» **Task to complete**: In the records below, find the line with "Task: Toggle the device toolbar icon" and the line with "This screenshot has width=1905, height=1149.". Print both exactly, along with every line between them, and no other line.

» **Entries provided**:
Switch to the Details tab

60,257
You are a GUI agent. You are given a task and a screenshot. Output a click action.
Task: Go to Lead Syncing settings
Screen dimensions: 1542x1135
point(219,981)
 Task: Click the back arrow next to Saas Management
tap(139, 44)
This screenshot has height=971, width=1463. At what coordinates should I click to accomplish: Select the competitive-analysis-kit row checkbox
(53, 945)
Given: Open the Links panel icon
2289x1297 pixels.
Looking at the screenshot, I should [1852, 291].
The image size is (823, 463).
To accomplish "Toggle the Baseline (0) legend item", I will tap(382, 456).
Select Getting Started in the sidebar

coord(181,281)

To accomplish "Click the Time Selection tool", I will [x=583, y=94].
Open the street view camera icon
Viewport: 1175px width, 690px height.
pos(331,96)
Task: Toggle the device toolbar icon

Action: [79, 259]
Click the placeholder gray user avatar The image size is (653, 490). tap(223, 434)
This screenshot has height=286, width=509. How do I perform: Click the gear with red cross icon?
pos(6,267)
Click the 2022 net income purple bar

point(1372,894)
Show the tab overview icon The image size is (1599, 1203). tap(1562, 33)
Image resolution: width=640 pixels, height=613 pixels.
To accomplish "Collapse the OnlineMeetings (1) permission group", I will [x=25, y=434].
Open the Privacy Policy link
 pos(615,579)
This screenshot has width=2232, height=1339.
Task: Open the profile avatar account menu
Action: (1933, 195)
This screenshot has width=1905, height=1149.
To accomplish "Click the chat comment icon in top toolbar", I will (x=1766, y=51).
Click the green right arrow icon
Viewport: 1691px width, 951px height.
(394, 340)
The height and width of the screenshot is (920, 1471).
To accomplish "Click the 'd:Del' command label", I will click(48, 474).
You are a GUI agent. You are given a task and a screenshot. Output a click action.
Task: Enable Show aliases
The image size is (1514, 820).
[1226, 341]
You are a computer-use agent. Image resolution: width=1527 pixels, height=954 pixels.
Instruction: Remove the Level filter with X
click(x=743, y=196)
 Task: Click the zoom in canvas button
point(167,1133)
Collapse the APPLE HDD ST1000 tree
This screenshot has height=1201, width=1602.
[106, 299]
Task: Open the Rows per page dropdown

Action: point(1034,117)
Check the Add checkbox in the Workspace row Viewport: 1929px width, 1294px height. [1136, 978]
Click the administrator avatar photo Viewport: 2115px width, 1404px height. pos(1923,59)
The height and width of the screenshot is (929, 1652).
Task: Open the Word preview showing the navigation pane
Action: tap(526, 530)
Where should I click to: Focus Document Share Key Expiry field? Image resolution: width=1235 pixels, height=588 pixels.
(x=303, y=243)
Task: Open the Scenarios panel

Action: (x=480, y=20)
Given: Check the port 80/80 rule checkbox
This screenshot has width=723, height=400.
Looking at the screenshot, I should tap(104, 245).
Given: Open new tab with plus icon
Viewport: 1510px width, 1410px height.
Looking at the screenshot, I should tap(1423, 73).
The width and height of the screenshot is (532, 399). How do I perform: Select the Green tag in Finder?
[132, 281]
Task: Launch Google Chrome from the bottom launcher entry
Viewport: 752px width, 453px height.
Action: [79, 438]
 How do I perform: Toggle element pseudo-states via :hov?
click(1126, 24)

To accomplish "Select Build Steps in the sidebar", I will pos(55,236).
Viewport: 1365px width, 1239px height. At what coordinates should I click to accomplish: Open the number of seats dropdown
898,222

» **Solved problem**:
Task: Toggle the device toolbar icon

Action: [79, 259]
Click the placeholder gray user avatar The image size is (653, 490). tap(223, 434)
This screenshot has height=286, width=509. How do I perform: Click the gear with red cross icon?
pos(6,267)
Click the 2022 net income purple bar

point(1372,894)
Show the tab overview icon The image size is (1599, 1203). tap(1562, 33)
Image resolution: width=640 pixels, height=613 pixels.
To accomplish "Collapse the OnlineMeetings (1) permission group", I will [x=25, y=434].
Open the Privacy Policy link
 pos(615,579)
This screenshot has width=2232, height=1339.
Task: Open the profile avatar account menu
Action: (1933, 195)
This screenshot has width=1905, height=1149.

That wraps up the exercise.